Search code examples
rggplot2dplyrboxplotmedian

ggplot2 Boxplot displays different median than calculated


I'm plotting a simple boxplot of two group's weight by year based on big data (2150000 cases). All groups have the same median except for the last group in the last year but on the boxplot, it is drawn like it is the same as every other.

 #boxplot
ggplot(dataset, aes(x=Year, y=SUM_MME_mg, fill=GenderPerson)) + 
  geom_boxplot(outlier.shape = NA)+
  ylim(0,850)


#median by group
pivot <- dataset %>%
  select(SUM_MME_mg,GenderPerson,Year )%>%
  group_by(Year, GenderPerson) %>%
  summarise(MedianValues = median(SUM_MME_mg,na.rm=TRUE))

I can't figure out what I am doing wrong or which data is more accurate in boxplot calculations or median function. R returns no error or warning.

 #my data:
> dput(head(dataset[,c(1,7,10)]))
structure(list(GenderPerson = c(2L, 1L, 2L, 2L, 2L, 2L), Year = c("2015", 
"2014", "2013", "2012", "2011", "2015"), SUM_MME_mg = c(416.16, 
131.76, 790.56, 878.4, 878.4, 878.4)), row.names = c(NA, 6L), class = "data.frame")

Solution

  • The reason for this behavior is linked to how ylim() operates. ylim() is a convenience function/wrapper for scale_y_continuous(limits=.... If you look into the documentation for the scale_continuous functions, you'll see that setting limits does not just zoom in on an area, but in fact removes all datapoints outside that area as well. This happens before the computation/stat functions, so this is why the median is different when you use ylim(). Your calculation "outside" ggplot() is taking the entire dataset, whereas the use of ylim() means that datapoints are removed before the calculation is made.
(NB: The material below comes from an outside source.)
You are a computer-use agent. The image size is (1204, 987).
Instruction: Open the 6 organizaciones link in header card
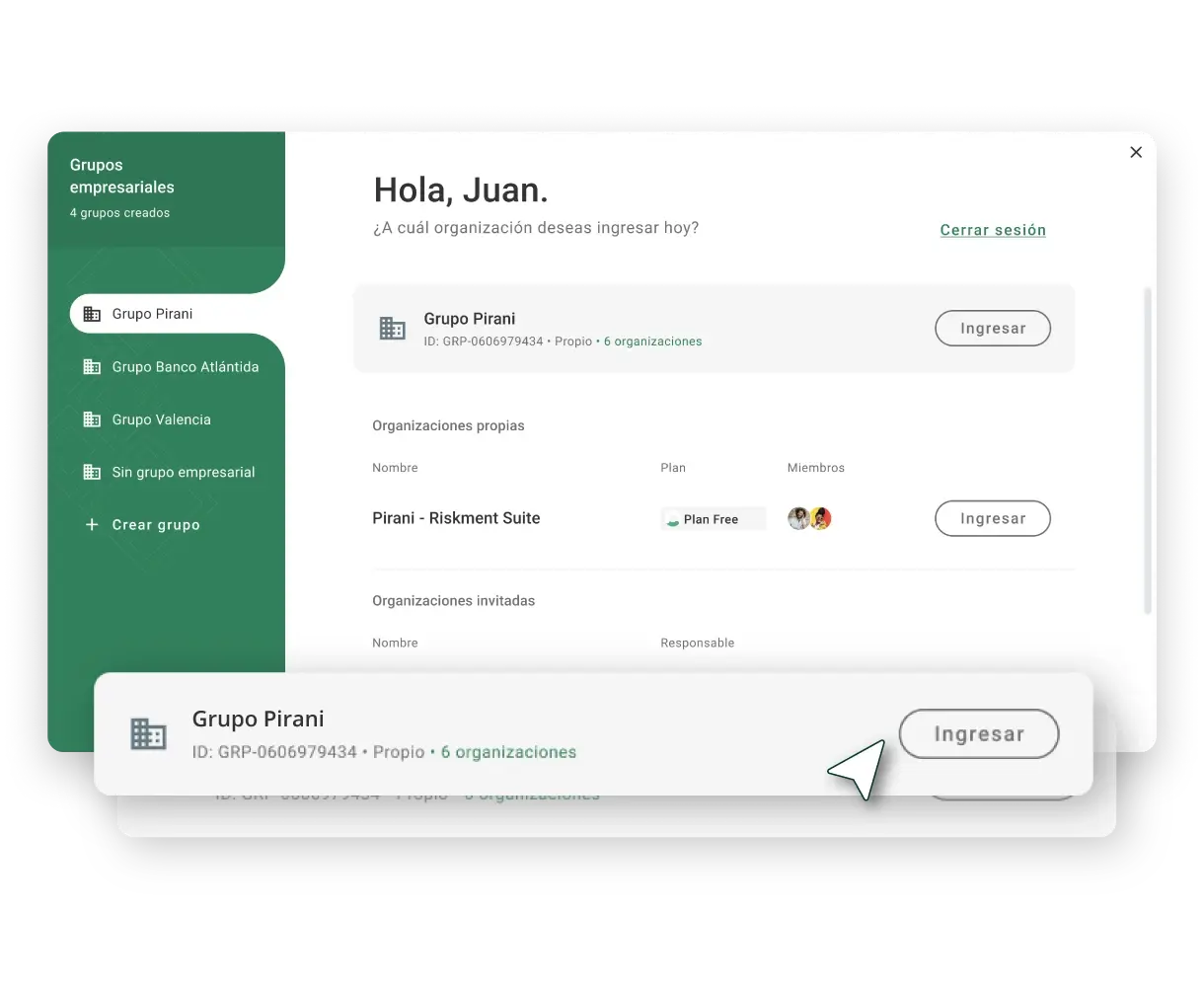653,342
    Luckily, there's a simple fix for that, which is to use coord_cartesian(ylim=...) in place of ylim(), since coord_cartesian() will simply zoom in on the data without removing datapoints. See the difference here:

    ggplot(dataset, aes(x=Year, y=SUM_MME_mg, fill=GenderPerson)) + 
      geom_boxplot(outlier.shape = NA) + ylim(0,850)
    

    enter image description here

    ggplot(dataset, aes(x=Year, y=SUM_MME_mg, fill=GenderPerson)) + 
      geom_boxplot(outlier.shape = NA) + coord_cartesian(ylim=c(0,850))
    

    enter image description here

    The hint for this behavior should also be evident in that the first code chunk using ylim() should also give you a warning message:

    Warning message:
    Removed 3 rows containing non-finite values (stat_boxplot). 
    

    Whereas the second using coord_cartesian(ylim= does not.